> Work request: Every entry below is to be copied word for word, with its pictures removed.

> Task data:
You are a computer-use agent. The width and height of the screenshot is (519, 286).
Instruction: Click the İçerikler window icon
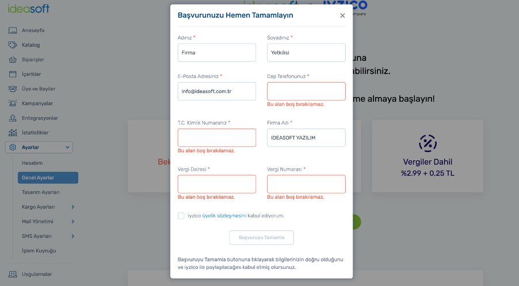13,74
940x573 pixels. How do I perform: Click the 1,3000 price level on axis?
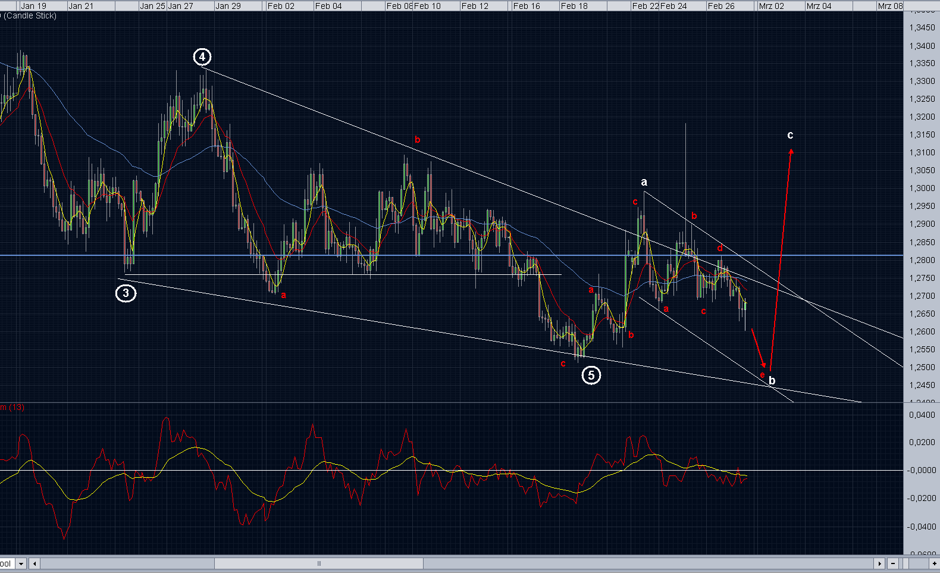922,188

> Response to the exercise:
You are a computer-use agent. The width and height of the screenshot is (519, 286).
Instruction: Click the İçerikler window icon
13,74
940x573 pixels. How do I perform: Click the 1,3000 price level on axis?
922,188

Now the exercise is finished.